* Records drawn from a dataset *
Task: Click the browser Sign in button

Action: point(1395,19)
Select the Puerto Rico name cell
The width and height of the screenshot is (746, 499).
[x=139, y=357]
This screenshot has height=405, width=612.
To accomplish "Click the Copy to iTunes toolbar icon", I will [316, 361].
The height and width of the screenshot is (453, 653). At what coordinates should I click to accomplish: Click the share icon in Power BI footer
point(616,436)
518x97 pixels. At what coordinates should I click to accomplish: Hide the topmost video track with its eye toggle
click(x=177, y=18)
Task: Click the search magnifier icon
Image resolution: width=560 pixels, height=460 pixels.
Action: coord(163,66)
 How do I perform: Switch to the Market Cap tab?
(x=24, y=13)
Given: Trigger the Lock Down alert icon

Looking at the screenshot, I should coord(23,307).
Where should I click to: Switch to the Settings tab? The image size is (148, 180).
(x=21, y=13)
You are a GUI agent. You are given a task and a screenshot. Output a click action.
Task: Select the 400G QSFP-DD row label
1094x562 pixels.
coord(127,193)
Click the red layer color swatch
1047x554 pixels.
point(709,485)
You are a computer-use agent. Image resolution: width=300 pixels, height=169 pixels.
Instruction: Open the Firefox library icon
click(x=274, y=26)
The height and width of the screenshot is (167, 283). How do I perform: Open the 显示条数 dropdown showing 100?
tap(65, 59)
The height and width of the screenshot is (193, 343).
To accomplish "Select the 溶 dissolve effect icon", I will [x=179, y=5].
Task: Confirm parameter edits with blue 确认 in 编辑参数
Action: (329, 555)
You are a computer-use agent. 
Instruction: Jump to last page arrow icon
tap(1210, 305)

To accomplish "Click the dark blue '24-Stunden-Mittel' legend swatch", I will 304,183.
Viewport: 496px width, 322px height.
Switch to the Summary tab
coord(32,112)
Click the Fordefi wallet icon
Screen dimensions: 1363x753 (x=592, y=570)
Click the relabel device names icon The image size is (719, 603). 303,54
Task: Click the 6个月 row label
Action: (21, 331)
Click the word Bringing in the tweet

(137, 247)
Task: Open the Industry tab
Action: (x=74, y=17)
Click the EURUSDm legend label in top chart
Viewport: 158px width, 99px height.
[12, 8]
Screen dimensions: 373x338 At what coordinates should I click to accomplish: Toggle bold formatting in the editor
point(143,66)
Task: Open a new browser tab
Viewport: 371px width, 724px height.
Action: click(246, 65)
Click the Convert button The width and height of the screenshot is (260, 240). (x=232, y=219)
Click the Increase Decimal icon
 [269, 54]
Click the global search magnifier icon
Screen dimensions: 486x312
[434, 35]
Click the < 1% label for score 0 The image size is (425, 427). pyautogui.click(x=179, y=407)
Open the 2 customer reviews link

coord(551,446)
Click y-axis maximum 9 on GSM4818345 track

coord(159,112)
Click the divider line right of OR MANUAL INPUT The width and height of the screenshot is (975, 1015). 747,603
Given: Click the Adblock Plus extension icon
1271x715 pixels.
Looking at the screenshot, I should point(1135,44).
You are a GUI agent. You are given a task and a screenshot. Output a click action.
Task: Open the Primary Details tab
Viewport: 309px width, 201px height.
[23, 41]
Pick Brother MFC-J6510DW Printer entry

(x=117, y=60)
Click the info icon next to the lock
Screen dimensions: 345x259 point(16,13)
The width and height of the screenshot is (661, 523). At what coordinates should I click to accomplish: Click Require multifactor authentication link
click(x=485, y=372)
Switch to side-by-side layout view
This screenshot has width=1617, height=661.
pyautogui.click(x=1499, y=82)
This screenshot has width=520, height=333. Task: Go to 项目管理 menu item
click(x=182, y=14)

* DESCRIPTION OF THE TASK *
Nothing in the records may be left out; transcribe all of them exactly.

* ANSWER AREA *
Task: Click the browser Sign in button

Action: point(1395,19)
Select the Puerto Rico name cell
The width and height of the screenshot is (746, 499).
[x=139, y=357]
This screenshot has height=405, width=612.
To accomplish "Click the Copy to iTunes toolbar icon", I will [316, 361].
The height and width of the screenshot is (453, 653). At what coordinates should I click to accomplish: Click the share icon in Power BI footer
point(616,436)
518x97 pixels. At what coordinates should I click to accomplish: Hide the topmost video track with its eye toggle
click(x=177, y=18)
Task: Click the search magnifier icon
Image resolution: width=560 pixels, height=460 pixels.
Action: coord(163,66)
 How do I perform: Switch to the Market Cap tab?
(x=24, y=13)
Given: Trigger the Lock Down alert icon

Looking at the screenshot, I should coord(23,307).
Where should I click to: Switch to the Settings tab? The image size is (148, 180).
(x=21, y=13)
You are a GUI agent. You are given a task and a screenshot. Output a click action.
Task: Select the 400G QSFP-DD row label
1094x562 pixels.
coord(127,193)
Click the red layer color swatch
1047x554 pixels.
point(709,485)
You are a computer-use agent. Image resolution: width=300 pixels, height=169 pixels.
Instruction: Open the Firefox library icon
click(x=274, y=26)
The height and width of the screenshot is (167, 283). How do I perform: Open the 显示条数 dropdown showing 100?
tap(65, 59)
The height and width of the screenshot is (193, 343).
To accomplish "Select the 溶 dissolve effect icon", I will [x=179, y=5].
Task: Confirm parameter edits with blue 确认 in 编辑参数
Action: (329, 555)
You are a computer-use agent. 
Instruction: Jump to last page arrow icon
tap(1210, 305)

To accomplish "Click the dark blue '24-Stunden-Mittel' legend swatch", I will 304,183.
Viewport: 496px width, 322px height.
Switch to the Summary tab
coord(32,112)
Click the Fordefi wallet icon
Screen dimensions: 1363x753 (x=592, y=570)
Click the relabel device names icon The image size is (719, 603). 303,54
Task: Click the 6个月 row label
Action: (21, 331)
Click the word Bringing in the tweet

(137, 247)
Task: Open the Industry tab
Action: (x=74, y=17)
Click the EURUSDm legend label in top chart
Viewport: 158px width, 99px height.
[12, 8]
Screen dimensions: 373x338 At what coordinates should I click to accomplish: Toggle bold formatting in the editor
point(143,66)
Task: Open a new browser tab
Viewport: 371px width, 724px height.
Action: click(246, 65)
Click the Convert button The width and height of the screenshot is (260, 240). (x=232, y=219)
Click the Increase Decimal icon
 [269, 54]
Click the global search magnifier icon
Screen dimensions: 486x312
[434, 35]
Click the < 1% label for score 0 The image size is (425, 427). pyautogui.click(x=179, y=407)
Open the 2 customer reviews link

coord(551,446)
Click y-axis maximum 9 on GSM4818345 track

coord(159,112)
Click the divider line right of OR MANUAL INPUT The width and height of the screenshot is (975, 1015). 747,603
Given: Click the Adblock Plus extension icon
1271x715 pixels.
Looking at the screenshot, I should point(1135,44).
You are a GUI agent. You are given a task and a screenshot. Output a click action.
Task: Open the Primary Details tab
Viewport: 309px width, 201px height.
[23, 41]
Pick Brother MFC-J6510DW Printer entry

(x=117, y=60)
Click the info icon next to the lock
Screen dimensions: 345x259 point(16,13)
The width and height of the screenshot is (661, 523). At what coordinates should I click to accomplish: Click Require multifactor authentication link
click(x=485, y=372)
Switch to side-by-side layout view
This screenshot has width=1617, height=661.
pyautogui.click(x=1499, y=82)
This screenshot has width=520, height=333. Task: Go to 项目管理 menu item
click(x=182, y=14)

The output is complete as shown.